If we thought Loreen’s Melodifestivalen win was a landslide, Måns Zelmerlöw won with over twice as many points as the selection’s runner-up that year. Beautiful, innovative staging accompanied the song, and helping it to a dramatic victory. Though it seemed as if Russia was going to win, the Swedes made a comeback to win for the second time in four years. So, maybe the televoters weren’t big fans of this song, but this is right up some fans’ alley.
Eurovision 2016: Ukraine’s Jamala with “1944”
The drama just went on and on with this one, but there was a happy ending. Jamala’s “1944” sparked controversy even during the Ukrainian national selection for the song’s political lyrics. Later on, the controversy continued, now over the song having been performed in May 2015. But the EBU allowed the song to participate, and the result was unexpected — the underdog prevailed! This came as a shock to almost everyone in the bubble, be it a disaster or a pleasant surprise.
Eurovision 2017: Portugal’s Salvador Sobral with “Amar Pelos Dois”
If any winner in the 2010s screams “unlikely hero”, it’s this one. Portugal finished outside of the top five on all its previous 48 attempts, before suddenly winning with this charming lullaby. Salvador Sobral won the hearts of jurors and public voters, and landed easy victories with both blocs. While it’s a polarising song that many have trouble connecting with, it can also enchant you and steal your heart.
Eurovision 2018: Israel’s Netta with “Toy”
After hosting Eurovision in 1979 and 1999, Israel had to pull off something innovative to keep the streak alive. Netta’s pop banger “Toy” was a favourite to win the contest since the day it leaked online and until the first rehearsals. But when the betting odds started believing in a first-ever Cypriot win, some fans stopped supporting Netta’s song. After an unexpected jury vote winner, Netta won dramatically and brought Eurovision to Tel Aviv for the first time.
Eurovision 2019: The Netherlands’ Duncan Laurence with “Arcade”

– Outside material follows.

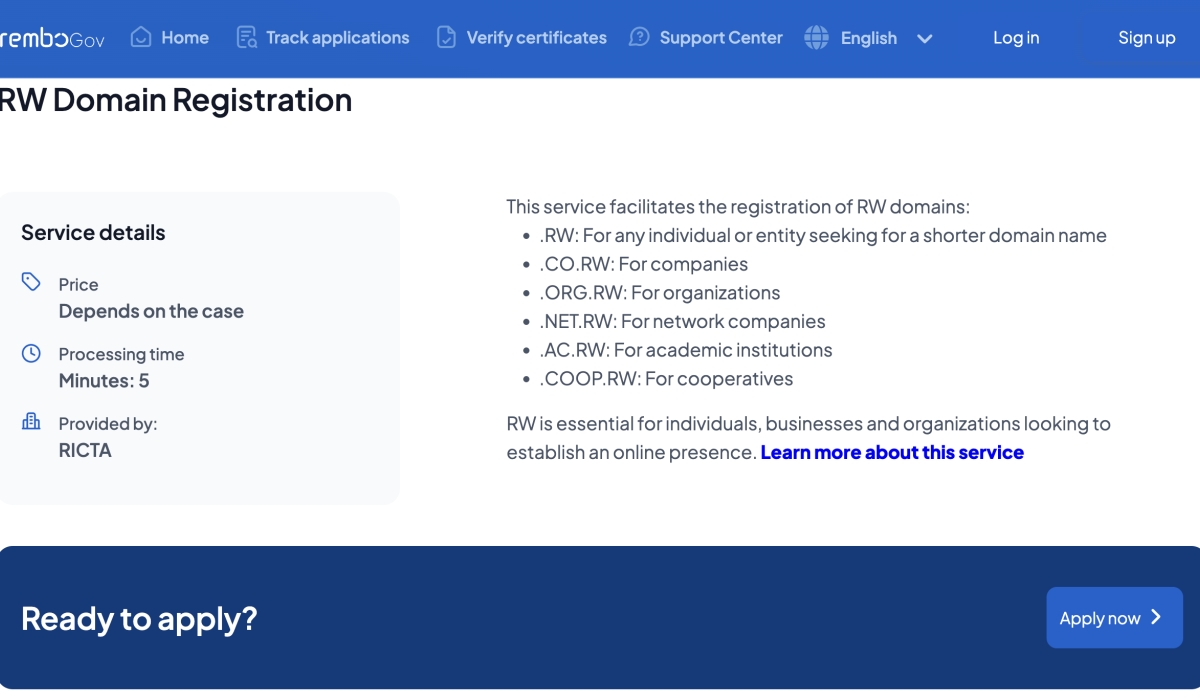1200x700 pixels.
Task: Go to Track applications page
Action: [337, 38]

“Arcade” by Duncan Laurence, the most recent winner of Eurovision, is one we all know well. The betting odds predicted a walk-in-the-park victory for the Dutch, but it wasn’t as simple as it seemed. Eventually, although the Dutch didn’t win the jury or the public vote, they got the win they were hyped to achieve. A very long drought ended with this dramatic victory, and many fans were on board.